DATA SUPPLIED:
[Start of section]
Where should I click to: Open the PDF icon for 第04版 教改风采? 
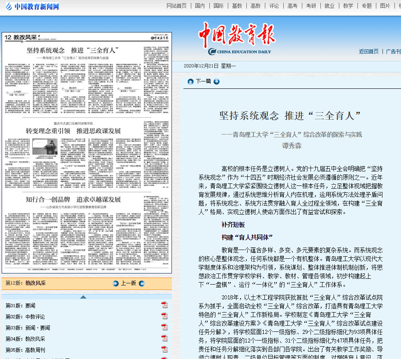(164, 338)
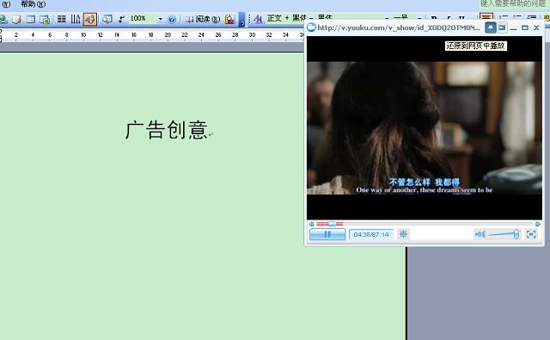Viewport: 550px width, 340px height.
Task: Toggle the highlighted Drawing toolbar icon
Action: [89, 19]
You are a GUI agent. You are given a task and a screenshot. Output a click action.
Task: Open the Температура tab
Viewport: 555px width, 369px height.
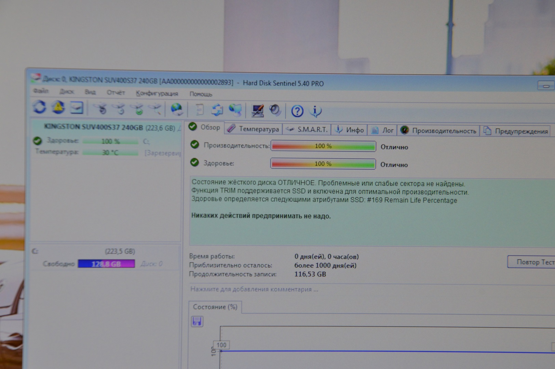point(254,129)
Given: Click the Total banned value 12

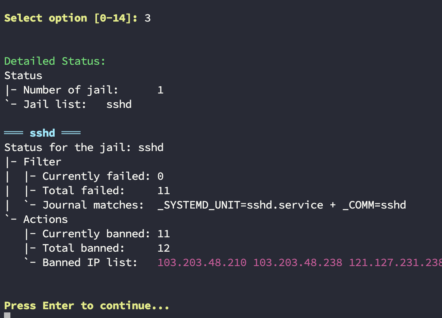Looking at the screenshot, I should click(x=164, y=248).
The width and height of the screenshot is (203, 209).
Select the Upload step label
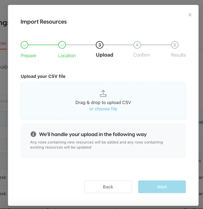(x=105, y=55)
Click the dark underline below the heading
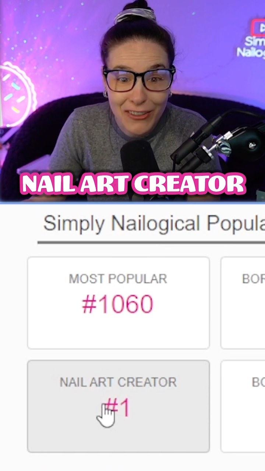 point(151,242)
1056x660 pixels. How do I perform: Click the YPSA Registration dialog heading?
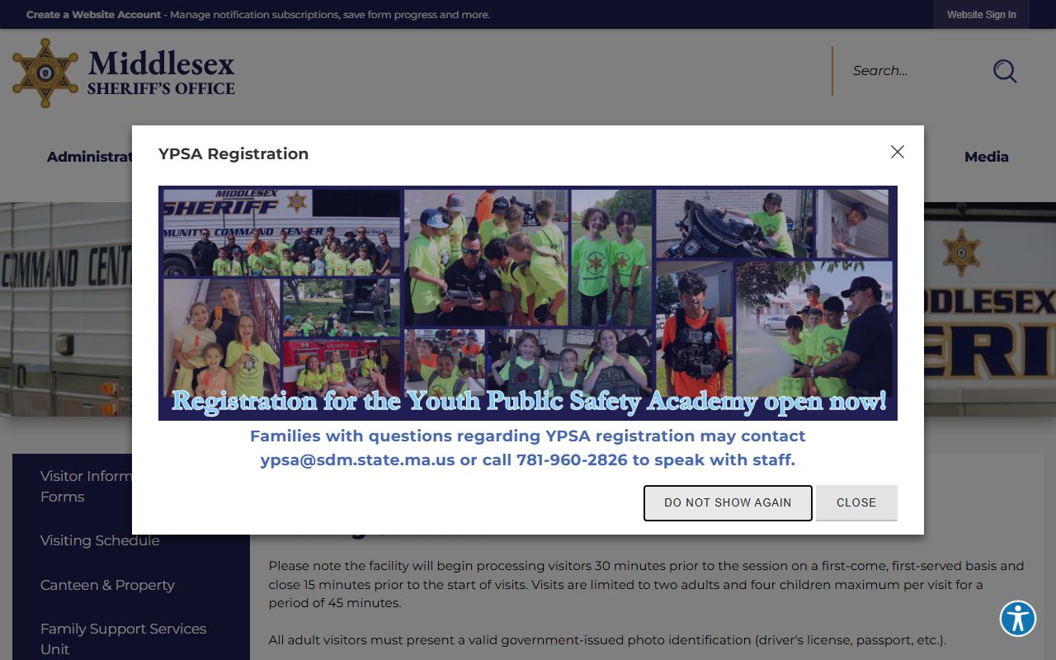click(233, 153)
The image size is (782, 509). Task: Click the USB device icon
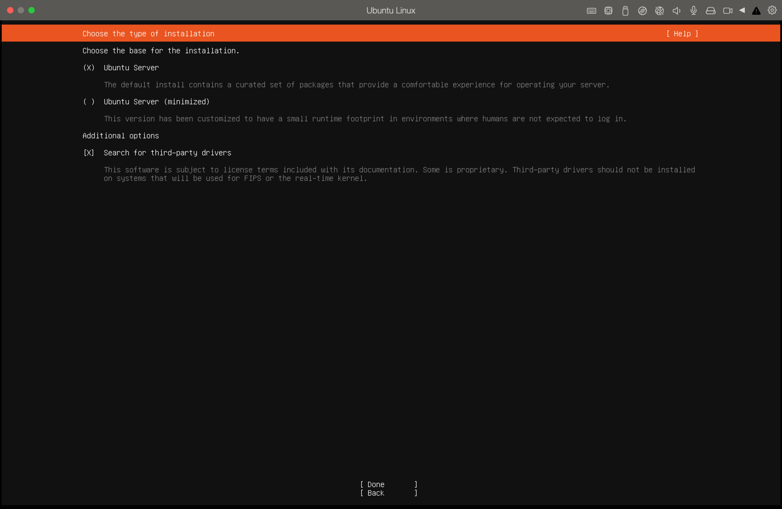pos(625,11)
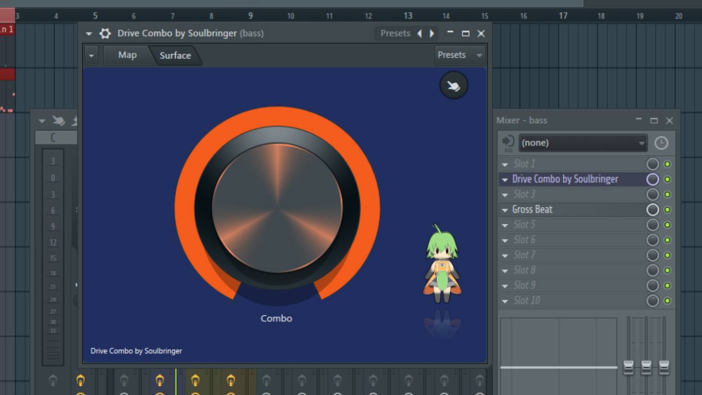Image resolution: width=702 pixels, height=395 pixels.
Task: Click the plugin settings gear icon
Action: [105, 33]
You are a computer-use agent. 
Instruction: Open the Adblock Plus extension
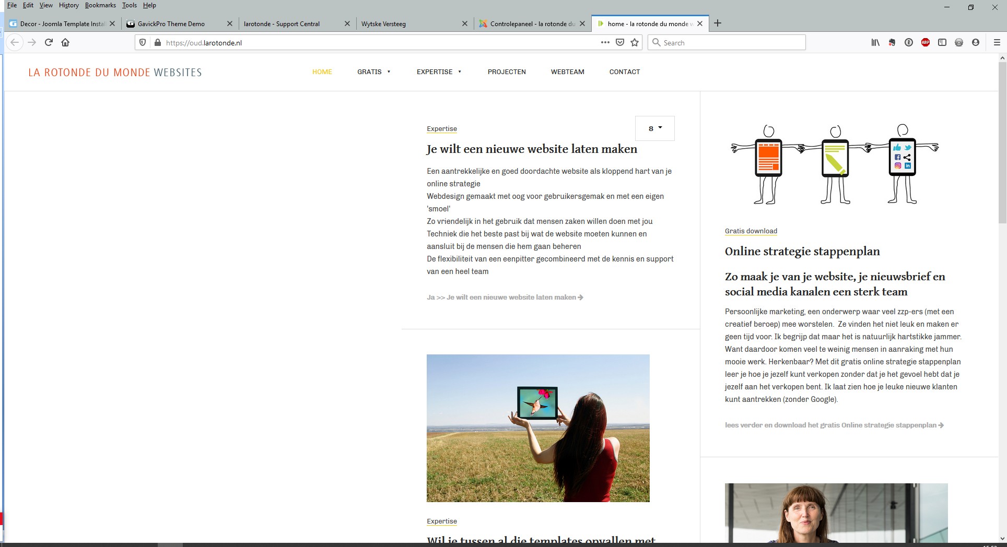pyautogui.click(x=926, y=43)
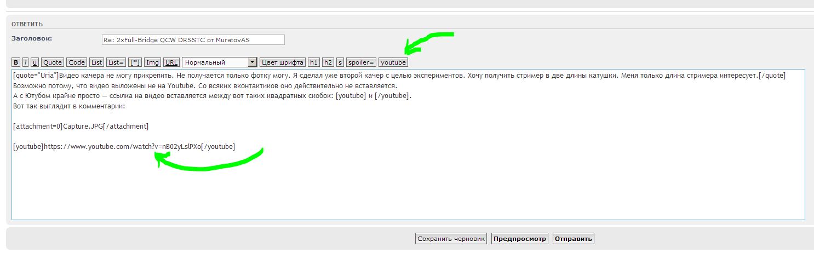Screen dimensions: 814x259
Task: Add a list item [*] tag
Action: 135,62
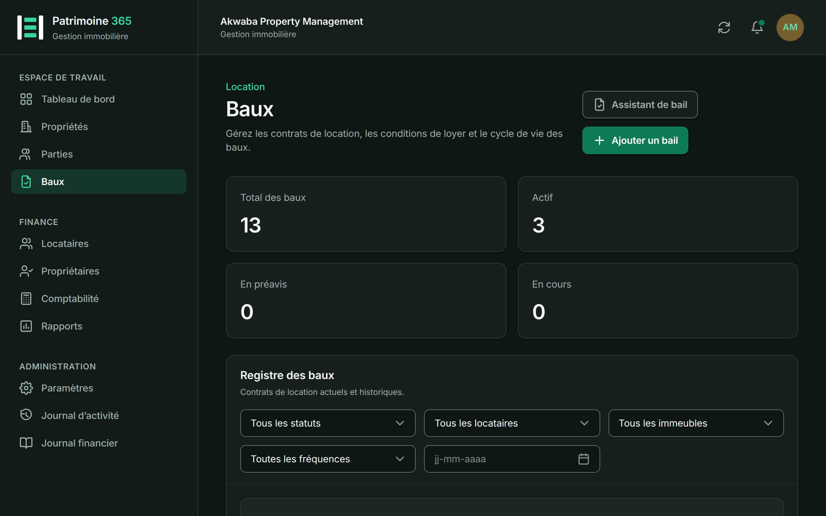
[End of section]
Would you copy the records word for word, without any of their pictures?

ANSWER SECTION:
Where should I click to: Open the PDF icon for 第04版 教改风采? 
(164, 338)
Viewport: 550px width, 340px height.
Task: Toggle the highlighted Drawing toolbar icon
Action: [89, 19]
You are a GUI agent. You are given a task and a screenshot. Output a click action.
Task: Open the Температура tab
Viewport: 555px width, 369px height.
point(254,129)
Given: Click the Total banned value 12

Looking at the screenshot, I should click(x=164, y=248).
The width and height of the screenshot is (203, 209).
Select the Upload step label
(x=105, y=55)
Click the dark underline below the heading
 point(151,242)
1056x660 pixels. How do I perform: Click the YPSA Registration dialog heading?
click(233, 153)
The image size is (782, 509). Task: Click the USB device icon
pos(625,11)
Image resolution: width=702 pixels, height=395 pixels.
Task: Click the plugin settings gear icon
Action: [105, 33]
You are a computer-use agent. 
Instruction: Open the Adblock Plus extension
pyautogui.click(x=926, y=43)
Screen dimensions: 814x259
Task: Add a list item [*] tag
Action: 135,62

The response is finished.